An inhomogeneous porous medium equation with large data: well-posedness

TL;DR

This paper investigates the well-posedness of solutions to an inhomogeneous porous medium equation with large initial data, establishing local existence, uniqueness, and conditions for global existence or blow-up, using novel smoothing techniques.

Contribution

It introduces new existence and uniqueness results for large data solutions of a weighted porous medium equation with singular weights and develops a novel smoothing approach avoiding classical inequalities.

Findings

Established local-in-time existence and uniqueness for large initial data.

Identified conditions for global existence and blow-up of solutions.

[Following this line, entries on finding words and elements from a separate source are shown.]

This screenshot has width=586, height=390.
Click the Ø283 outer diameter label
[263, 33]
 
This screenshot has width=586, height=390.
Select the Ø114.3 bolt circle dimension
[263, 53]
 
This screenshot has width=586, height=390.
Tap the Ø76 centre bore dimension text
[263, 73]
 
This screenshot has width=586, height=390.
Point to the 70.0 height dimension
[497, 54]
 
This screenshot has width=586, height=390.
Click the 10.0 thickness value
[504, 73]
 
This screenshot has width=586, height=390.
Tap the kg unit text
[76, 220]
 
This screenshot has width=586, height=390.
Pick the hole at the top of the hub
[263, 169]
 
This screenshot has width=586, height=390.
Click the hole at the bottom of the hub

Developed a new local smoothing effect using the Bénilan-Crandall inequality.

Abstract

We study solutions of a Euclidean weighted porous medium equation when the weight behaves at spacial infinity like $|x|^{-\gamma}$, for $\gamma\in [0,2)$, and is allowed to be singular at the origin. In particular we show local-in-time existence and uniqueness for a class of large initial data which includes as "endpoints" those growing at a rate of $ |x|^{(2-\gamma)/(m-1)}$, in a weighted $L^1$-average sense. We also identify global-existence and blow-up classes, whose respective forms strongly support the claim that such a growth rate is optimal, at least for positive solutions. As a crucial step in our existence proof we establish a local smoothing effect for large data without resorting to the classical Aronson-B\'{e}nilan inequality and using the B\'{e}nilan-Crandall inequality instead, which may be of independent interest since the latter holds in much more general settings.